Berridge, who has been with the station for four months now, couldn’t be happier.

“I get paid to have fun and I think that’s amazing, that’s awesome,” he said. “Finding something that you love doing and it doesn’t feel like a chore, it doesn’t feel like I’m going to work.”

Even though things are going well, Berridge is forced to consider the future of radio and what that means for his career. He explains that two sides are forming in society, one side believing that radio is dying and the other saying that it’s doing fine.

“There is a firm belief that streaming is going to take over as more and more people begin to listen to sites such as Spotify, Google Play, SoundCloud and other things similar, and I think there’s some truth to that,” said Berridge.

Andrew Beckler, a more experienced colleague of Berridge’s, said there’s an increased difficulty for people who want to get into radio.

“If I have any concerns, it’s that there are fewer jobs available for both those entering the industry and those at the top. Andy’s position — overnights and weekends — simply doesn’t exist at a lot of stations, and that used to be the proving ground for young talent.”

Beckler explains how, though the industry is not what it used to be, it is still an attainable career.

“More stations are having hosts pre-record shows from out of market, which means fewer live hosts on the air. There’s still great jobs to be had and money to be made, but the competition is stiff.”
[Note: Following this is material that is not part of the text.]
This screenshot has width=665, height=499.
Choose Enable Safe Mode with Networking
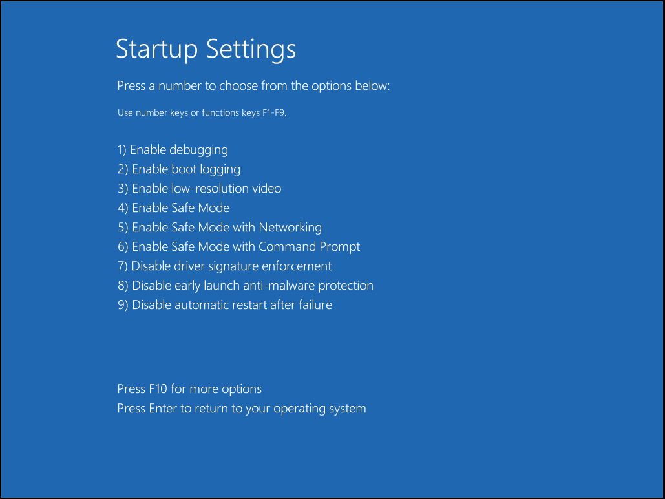point(220,227)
Despite the unknowns when considering his future, the young radio announcer has some very laid back words of optimism, “I’m having fun right now, I’m not worried about the future,” said Berridge. “I’m mostly just living in the present. Just go with the flow.”

Berridge also expresses this unique standpoint in his radio show. He continues to focus on the importance of capturing the moment and living in the now.

“I don’t talk about shit that happened yesterday and I’m not trying to predict what will happen tomorrow, I’m just talking about what’s going on right now. That’s what matters.”

For Berridge, the future of radio is quite a mystery, so he chooses to simply just do what he enjoys and hope for the best.

“I love what I’m doing; I don’t question it.”